The Future (long term):

I’d like to add a few compiler intrinsics for some of the V810 opcodes, particularly the string opcodes and the in/out opcodes. That would allow the compiler to easily in-line some stuff that people have to drop into assembly to do.

It would also be a thought to contemplate changing the standard register usage so that R26-R29 are not callee-saved registers, and so avoid the compiler from having to save them on the stack whenever someone wants to use a string opcode. But doing so would break all current assembly-language code, and I suspect that people wouldn’t want that. “Yes”, the change in stack-offset in the new ABI also breaks things … but that’s an easy thing to find/fix. Changing ALL the registers would be a much more complicated thing to fix.

You don’t seem to understand just quite how primitive these old hardware systems are … modern systems are approximately 1000 times more powerful.

You’ve chosen to learn to program with the crutch of a modern high-level language doing a lot of work behind-the-scenes, and with somebody else having done 60% of the work for you by having a huge pre-built library (SpriteKit, Unity, etc).

That’s just the reality of modern game development, and I can understand why it would seem to be a good place to start.

But these old machines have absolutely none of this … and the VirtualBoy is never going to run Swift unless you personally decide to try to port the Swift compiler over the V810, at which point you’d find that the Swift compiler’s runtime startup code would take up the complete memory of the VB and leave you with no space left for your actual game.

If you want to write something on the VB, then you’ll have to learn the low-level details of how a computer really works, and to do a good job, you’ll have to be reasonably-comfortable with V810 assembly language (because there’s no source-level debugging).

Part of the pleasure of these old machines is precisely that it’s a challenge to work-around the limited hardware to produce something interesting and fun.
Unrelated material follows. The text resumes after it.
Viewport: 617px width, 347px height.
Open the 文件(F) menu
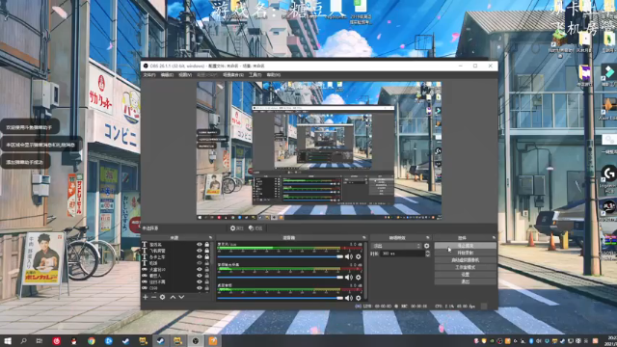(x=149, y=75)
If you really do have such a desire and passion for the VB-specifically that you want to continue, then stop what you’re with Swift and SpriteKit, they’ll teach you nothing that’s relevant to an old machines like this.

Instead just download VBDE and VBJaEngine, and find the Nintendo VB SDK docs online, the V810 docs online, and a copy of Kernigan and Ritchie (https://en.wikipedia.org/wiki/The_C_Programming_Language).
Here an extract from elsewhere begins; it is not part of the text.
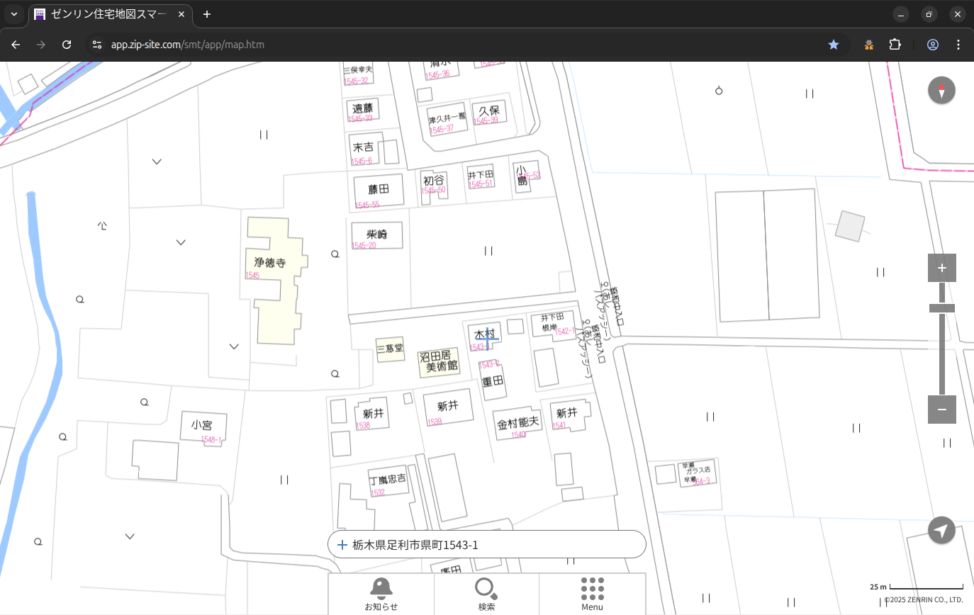Click the current location arrow icon
The image size is (974, 615).
[x=941, y=530]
Be warned … it’s a challenging path to follow, but at the end-of-the-day, you’ll learn some basic skills that will translate into your future game development.
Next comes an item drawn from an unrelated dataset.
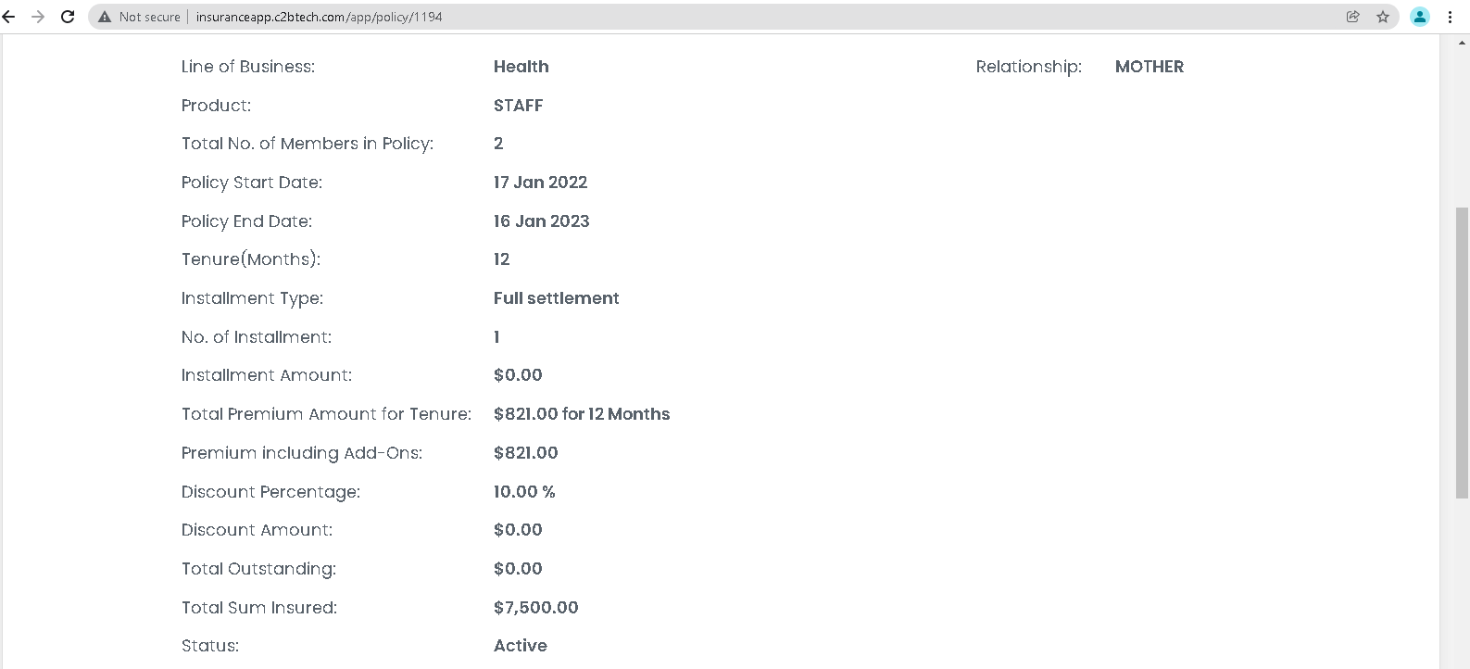Select the Health line of business value
This screenshot has height=669, width=1470.
point(521,67)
If that sounds more “grueling” than “fun”, and you’re already considering the “benefit : reward ratio”, then I really, really really suggest that you take your own advice that “you can create a game that looks similar enough with Sprite Kit or Unity” and just buy an Occulus Rift and make a pseudo-3D game in 4-shades of red.

That’ll avoid a lot of frustration on your part, and will be just as “retro” as most of the current fad of 2D games that pretend to be NES-like.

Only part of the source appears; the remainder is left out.